Relazione intermittente e maltrattamenti
Il principio di diritto nella giurisprudenza recente
Relazione intermittente e maltrattamenti. Con la sentenza n. 9802 dell’11 marzo 2025, la Corte di Cassazione, Sezione Terza Penale, ha riaffermato che l’intermittenza di una relazione affettiva non esclude la configurabilità del reato di maltrattamenti in famiglia ai sensi dell’art. 572 del Codice Penale. L’elemento decisivo risiede nella presenza di un vincolo affettivo stabile e connotato da reciproca solidarietà, anche in assenza di una convivenza continua.
In tal senso, è stato osservato che la coabitazione, pur non continuativa, può ugualmente esprimere una progettualità affettiva durevole e una consuetudine di vita comune. La nozione penalistica di “convivenza” si estende dunque anche a relazioni non formalizzate, purché improntate alla mutua assistenza e all’affidamento affettivo.

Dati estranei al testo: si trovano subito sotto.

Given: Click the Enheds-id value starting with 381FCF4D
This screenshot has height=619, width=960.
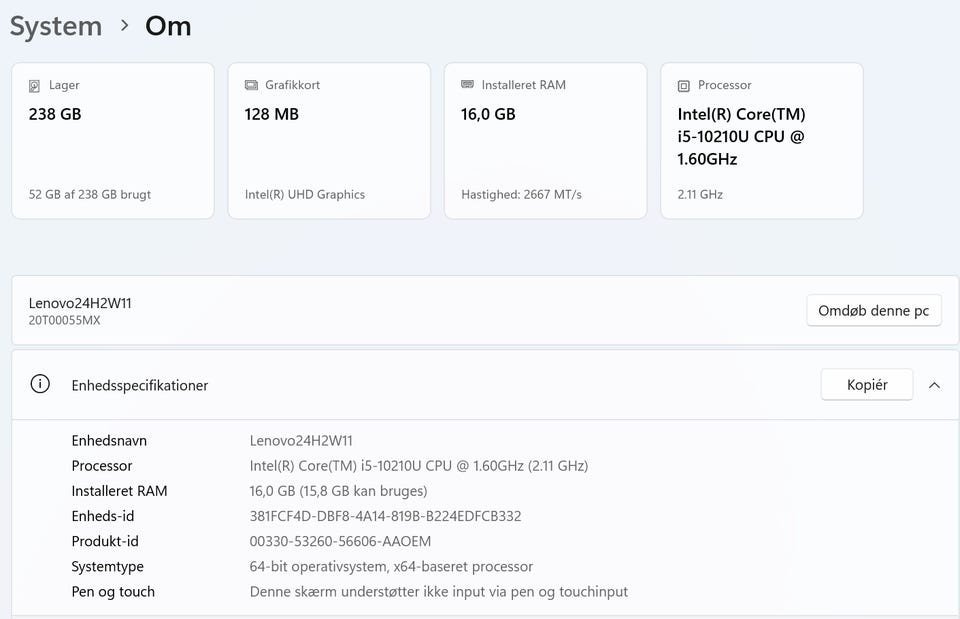Looking at the screenshot, I should pyautogui.click(x=385, y=516).
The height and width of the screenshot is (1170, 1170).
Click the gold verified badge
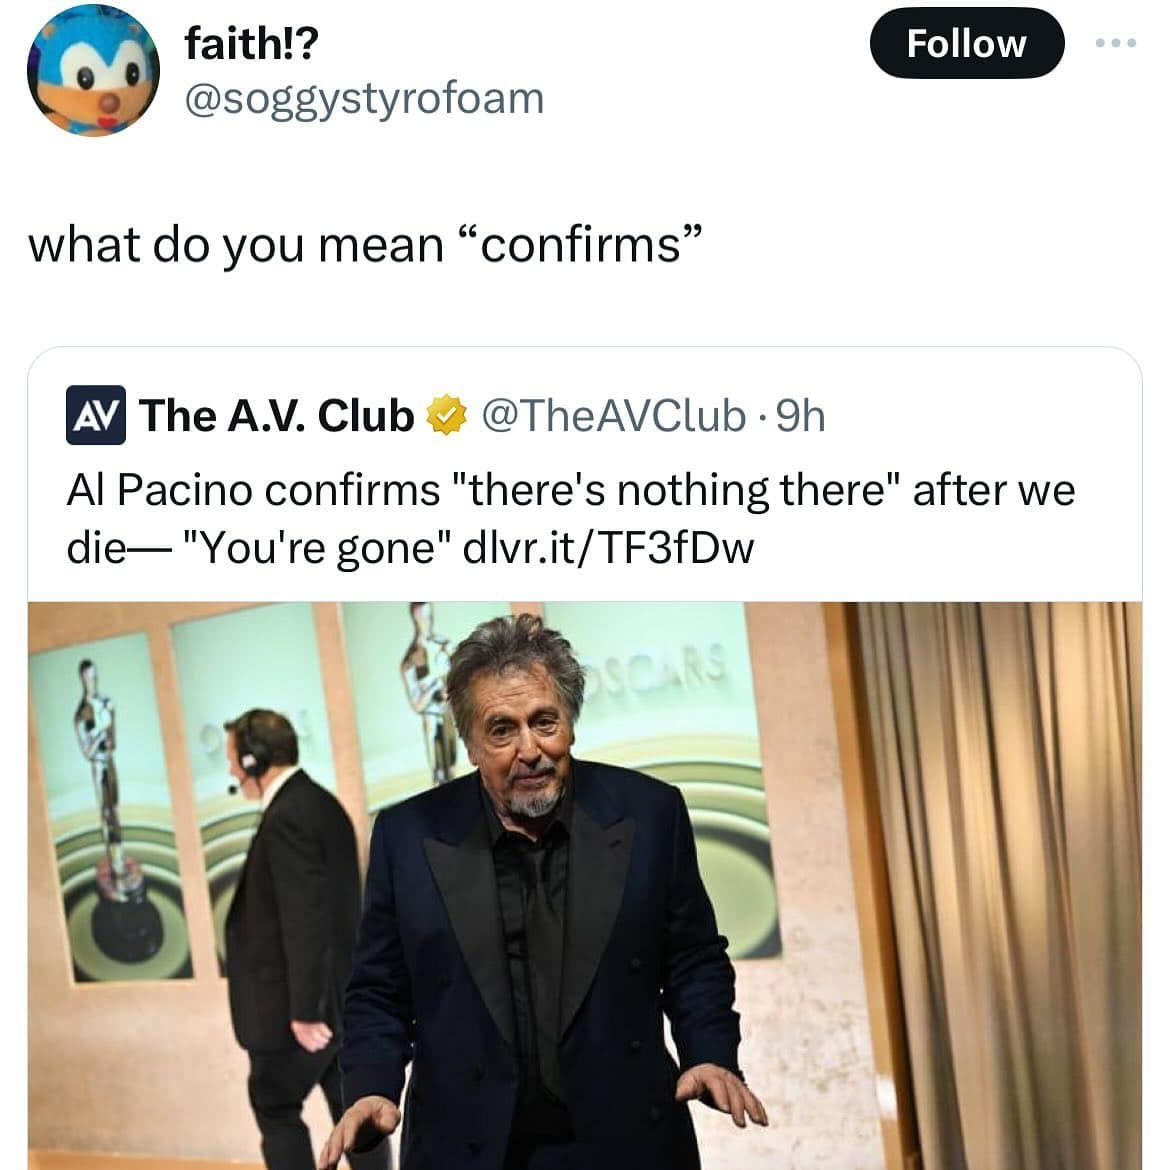tap(446, 416)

Il caso concreto: violenza sistematica in un rapporto disfunzionale
L’imputato è stato condannato alla pena di sei anni di reclusione per i reati di:
- Maltrattamenti contro familiari e conviventi (art. 572 c.p.)
- Lesioni personali (art. 582 c.p.)
- Violenza sessuale (art. 609-bis c.p.)
La relazione sentimentale tra l’imputato e la vittima, sebbene segnata da interruzioni temporanee, è stata considerata sufficientemente stabile e progettuale, idonea quindi a fondare la configurabilità del delitto di cui all’art. 572 c.p. Le condotte poste in essere – insulti, minacce, percosse, controllo ossessivo, aggressioni fisiche e sessuali – sono state valutate come frequenti e sistematiche, confermando l’abitualità richiesta dalla norma.
Approfondimento sugli articoli contestati
Art. 572 c.p. – Maltrattamenti contro familiari e conviventi
Chiunque maltratta una persona della famiglia, o comunque convivente, o sottoposta alla sua autorità o affidata per ragioni di educazione, cura o vigilanza, è punito con la reclusione da tre a sette anni. L’aggravante prevista al secondo comma si applica se il fatto è commesso in presenza o in danno di un minore, e comporta un aumento di pena.
Art. 582 c.p. – Lesioni personali
Pena prevista: reclusione da sei mesi a tre anni se la malattia conseguente alla lesione dura più di venti giorni; altrimenti il fatto è perseguibile a querela della persona offesa. In questo caso, l’imputato ha volontariamente provocato alla vittima un trauma fisico, acciaccandole il piede.
Art. 609-bis c.p. – Violenza sessuale
Sanziona chi costringe taluno a compiere o subire atti sessuali mediante violenza, minaccia o abuso di autorità. Pena: reclusione da sei a dodici anni. La condotta dell’imputato, consistita nella penetrazione con un oggetto (manico di scopa), è stata qualificata come violenza sessuale aggravata.
L’aggravante della presenza del minore – Avvocato penalista Milano
L’art. 572, comma 2, c.p., stabilisce un aggravamento della pena se il reato viene commesso in presenza o in danno di un minore. La Cassazione ha precisato che è sufficiente la percezione sensoriale dell’evento da parte del minore, come il sentire urla o pianti, per configurare l’aggravante, anche in assenza di visione diretta della scena.
Reciprocità della violenza: irrilevante ai fini dell’art. 572 c.p.
La Corte ha infine chiarito che la reciprocità delle condotte violente non esclude la responsabilità penale. L’art. 572 c.p. non prevede esimenti in caso di condotte mutualmente aggressive: la serialità e l’abitualità delle condotte vessatorie dell’imputato prevalgono nel delineare un quadro penalmente rilevante.